Former Rage Against The Machine guitarist Tom Morello marked the 16th anniversary of The Clash’s Joe Strummer with a new tweet.
“Joe Strummer died 16 years ago today. Here is me with his guitar at the Rock and Roll Hall of Fame. Also check out ‘Redemption Song’ with Joe, Johnny Cash & myself.”
Morello inducted The Clash into the Rock and Roll Hall of Fame in 2003.
He said in his induction speech, “I had the good fortune to see The Clash at the Aragon Ballroom in Chicago when I was a teenager. It was an experience that changed my life. Even before the first note was played, the transformation began. I bought a t-shirt in the lobby. I was used to buying heavy metal t-shirts that had lots of pictures of garish wizards and dragons on them. But this Clash shirt was very different. It just had a few small words written over the heart. It said “the future is unwritten.” And when I saw the Clash play, I knew exactly what that phrase meant.
The Clash perform with passion, commitment, purpose, righteousness, and an unflinching political fire. There was such a sense of community in the room, it seemed like absolutely anything was possible. I was energized, politicized and changed by The Clash that night. And I knew that the future was unwritten and maybe we fans and that band would maybe write it together.
Joe Strummer was even playing through the same little amp I used when I was a high schooler. They proved to me that you didn’t need a big wall of Marshall stacks and a castle on a Scottish loch to make great rock and roll music. All you had to do was tell the truth and really, really, really mean it. I’d never seen a better band before that night and I’ve never seen a better band since. That’s very true.
The Clash were one of those rare bands that were greater than the sum of their parts, and yet the parts were awesome. Mick was the brilliant arranger and tunesmith, always looking forward musically. Let’s hear it for Mick. Right on. Always looking forward musically and pushing the boundaries of what was possible for a punk band, of what was possible for any band. Paul was just so damn cool looking. And as you’ll see, he’s still so damn cool-looking tonight. He’s running it like a pimp. And the image of him smashing the bass on the cover of London Calling, sums up the fury and beautiful force of the band. He also wove in the reggae influence that completed that Clash chemistry — of three chords, a funky groove and the truth.
Terry Chimes provided the cavalry charge beats that propelled some of their early anthems, but it was Topper that made it all possible with his drumming. He effortlessly, and with great originality and skill, steered the band through genres undreamt of by their peers.
But really, they had no peers. Because at the center of the Clash hurricane stood one of the greatest hearts and deepest souls of 20th century music. At the center of the Clash stood Joe Strummer.
Joe Strummer died on December 22nd, 2002. But when Joe Strummer played, he played as if the world could be changed by a three minute song. And he was right. Those songs changed a lot of people’s worlds forever, mine at the top of the list. He was a brilliant lyricist with anger and wit always stood up for the underdog.

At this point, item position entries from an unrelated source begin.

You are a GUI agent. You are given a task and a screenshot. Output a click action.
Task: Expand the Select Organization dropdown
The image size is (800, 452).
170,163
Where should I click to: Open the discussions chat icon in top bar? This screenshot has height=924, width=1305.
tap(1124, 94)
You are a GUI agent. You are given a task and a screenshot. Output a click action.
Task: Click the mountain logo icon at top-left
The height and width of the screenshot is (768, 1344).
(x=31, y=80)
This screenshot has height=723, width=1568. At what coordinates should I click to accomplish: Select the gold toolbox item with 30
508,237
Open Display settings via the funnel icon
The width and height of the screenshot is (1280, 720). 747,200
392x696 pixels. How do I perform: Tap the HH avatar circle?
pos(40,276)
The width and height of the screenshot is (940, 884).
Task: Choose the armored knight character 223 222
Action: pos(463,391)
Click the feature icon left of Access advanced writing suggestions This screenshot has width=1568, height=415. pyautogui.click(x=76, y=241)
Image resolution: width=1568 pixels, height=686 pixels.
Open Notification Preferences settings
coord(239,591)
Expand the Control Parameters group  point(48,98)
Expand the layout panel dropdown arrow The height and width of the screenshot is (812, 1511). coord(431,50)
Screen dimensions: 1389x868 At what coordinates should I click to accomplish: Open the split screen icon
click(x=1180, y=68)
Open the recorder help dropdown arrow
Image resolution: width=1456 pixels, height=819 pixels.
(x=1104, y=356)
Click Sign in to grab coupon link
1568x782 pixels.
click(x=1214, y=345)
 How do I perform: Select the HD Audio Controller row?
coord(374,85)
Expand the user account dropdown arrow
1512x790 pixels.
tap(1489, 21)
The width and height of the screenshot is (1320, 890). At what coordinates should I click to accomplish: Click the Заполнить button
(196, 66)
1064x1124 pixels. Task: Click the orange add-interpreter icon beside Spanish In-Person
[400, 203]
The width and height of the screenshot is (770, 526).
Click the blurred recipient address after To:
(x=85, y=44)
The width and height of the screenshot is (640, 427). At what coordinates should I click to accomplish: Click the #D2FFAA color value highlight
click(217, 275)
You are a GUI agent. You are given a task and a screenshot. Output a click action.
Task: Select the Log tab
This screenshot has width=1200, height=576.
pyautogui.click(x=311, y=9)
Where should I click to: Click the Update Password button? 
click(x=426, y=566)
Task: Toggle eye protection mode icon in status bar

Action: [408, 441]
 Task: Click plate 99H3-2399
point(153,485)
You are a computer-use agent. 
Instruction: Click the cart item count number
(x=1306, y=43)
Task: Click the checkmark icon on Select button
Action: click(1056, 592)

And his idealism and conviction instilled in me the courage to pick up a guitar and the courage to try to make a difference with it.
In the great Clash anthem White Riot, Joe sang, “are you taking over? / or are you taking orders? / are you going backwards? / or are you going forwards?” And when I heard that, I wrote those four lines down, I put them on my refrigerator, and I answer those four questions for myself every single day. And to this day, I still do.
Joe Strummer was my greatest inspiration and my favorite singer of all-time and my hero. I miss him so much and I was looking forward to him standing on this stage and rocking with his friends tonight. And I know that he was too. I’m grateful though to have the tremendous legacy of music that the Clash left behind, cause through it, Joe Strummer and the Clash will continue to inspire and agitate well into the future. In fact, the Clash aren’t really gone at all. Because whenever a band cares more about its fans than its bank account, the spirit of the Clash is there. Whenever a band plays as if every single person’s soul in the room is at stake, the spirit of the Clash is there. And whenever a stadium band or little garage band has the guts to put their beliefs on the line to make a difference, the spirit of the Clash is there. And whenever people take to the streets to stop an unjust war, the spirit of the Clash is definitely there.
Tonight, we will honor the Clash, and Joe Strummer, with toasts and applause, but the best way to honor them is by putting the Clash’s philosophy into practice. By waking up each morning knowing that the future is unwritten, and that it can be a future where human rights, peace and justice come first. But it is entirely up to us. To me, that’s what the Clash was all about.
They combined revolutionary sounds with revolutionary ideas. Their music launched thousands of bands and moved millions of fans. And I cannot imagine what my life would have been without them.
During their heyday, they were known as the only band that matters. And 25 years later, that still seems just about right to me.”